Exparel Reduces Need for Opioids Following Surgery for Gynecologic Malignancies

A recent study showed that women being treated for gynecologic malignancies can reduce their need for opioids by receiving Exparel.
BY Brielle Urciuoli
PUBLISHED March 29, 2016
Reducing or eliminating the need for opioids following major surgery for gynecologic malignancies is becoming increasingly possible, according to results from a new study.

The study showed that in a population of nearly 200 women, Exparel (bupivacaine liposome injectable suspension) was similarly effective in reducing pain compared with bupivacaine HCL, but reduced ileus, nausea and the need for patient-controlled analgesia and rescue IV opioid use.

“Basically, it means patients need less narcotics and still have the same pain scores,” said Sean C. Dowdy, professor and chair, Division of Gynecologic Surgery at the Mayo Clinic College of Medicine.

The study, which was conducted at the Mayo Clinic in Rochester, Minnesota, looked at patients undergoing staging laparotomy (72 patients; hysterectomy, lymphadenectomy and omentectomy) or complex cytoreductive surgery (121 patients; staging laparotomy with extensive cytoreduction).
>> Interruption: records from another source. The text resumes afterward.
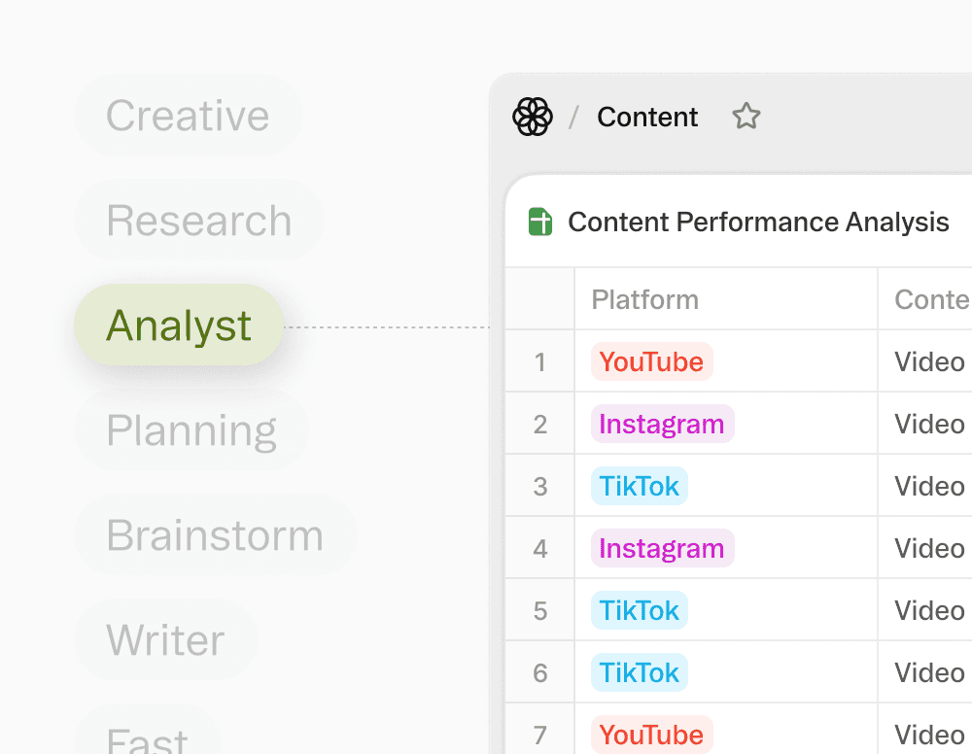Screen dimensions: 972x754
Task: Select the Video cell in row 6
Action: click(929, 673)
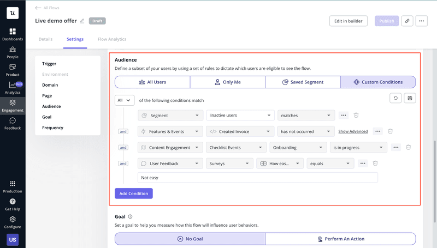Select the All Users audience option
Viewport: 437px width, 248px height.
coord(152,82)
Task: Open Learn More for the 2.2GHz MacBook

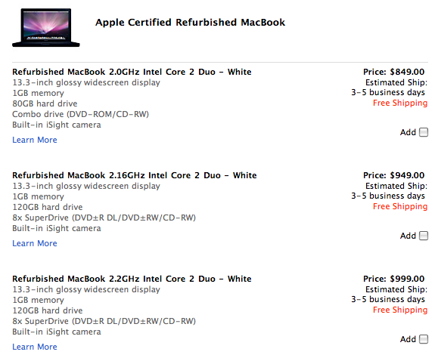Action: click(x=35, y=347)
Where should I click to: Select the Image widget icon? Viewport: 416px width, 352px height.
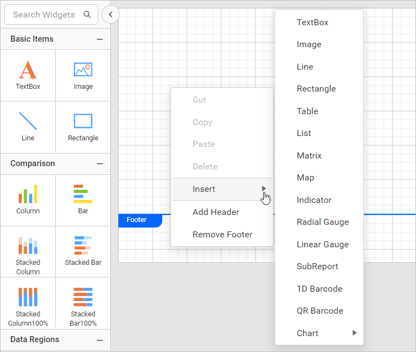(83, 70)
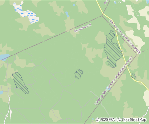149x124 pixels.
Task: Click the Itä-Suomen aluehallintovirasto label
Action: pos(125,37)
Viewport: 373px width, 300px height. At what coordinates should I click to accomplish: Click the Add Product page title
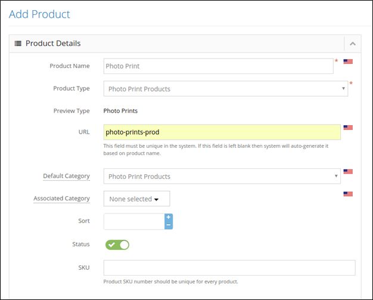coord(39,14)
Researchers compared the recoveries of women receiving Exparel via injection with those who received bupivacaine HCL. Cumulative pain scores (CPS) were monitored for 48 hours.

“What we did here was rather than randomize, we just made a practice change and compared the results to what we were doing before,” Dowdy said.

In the complex cytoreductive group, pain scores were no different between patients treated with Exparel and bupivacaine HCL at 24 and 48 hours. Among those treated with Exparel, usage of oral morphine equivalents was lower through 24 hours (30 vs 54 mg), 48 hours (38 vs 83 mg) and the remaining length of stay (62 vs 101 mg).

The proportion of patients who were “opioid- and tramadol-free,” according to the study’s abstract, was higher in the Exparel cohort at 24 hours (19 vs 12 percent), 48 hours (40 vs 28 percent) and remaining length of stay (39 vs 26 percent).

Nausea after surgery occurred less frequently among those receiving Exparel at 24 hours (25 vs 61 percent) and 48 hours (30 vs 56 percent). Ileus rate, too, was lower (12 vs 22 percent).

Injection with Exparel also reduced the need for IV rescue opioids (28.9 vs 55.6 percent) and patient-controlled analgesia (4.1 vs 33.3 percent). Hospital stays were reduced by three or four days among patients receiving Exparel, according to Dowdy.

In addition to the physical benefits of Exparel, researchers found no statistically significant difference in cost. Average 30-day adjusted total costs were $31,562 and $33,498 for Exparel and bupivacaine HCL, respectively. Pharmacy costs were $2,575 and $3,007, respectively.

Today, using Exparel for women undergoing surgeries for gynecological malignancies is common practice for Dowdy and his team, but he says that a belief that Exparel is more expensive than bupivacaine HCL is preventing other doctors from doing the same.

“There’s the perception that the cost is higher because it is more expensive than [bupivacaine HCL], but with this [study], we showed that it is cost neutral, which is important,” he said.

Those benefits come, in part, due to the fact that Exparel has a much longer half-life than bupivacaine HCL. The former lasts about eight hours, while the latter lasts about 48 hours, according to Dowdy.

Results from this study may have an effect that goes beyond one subset of patients. Dowdy expects Exparel to continue to be tested in randomized trials and possibly gain approval outside the United States.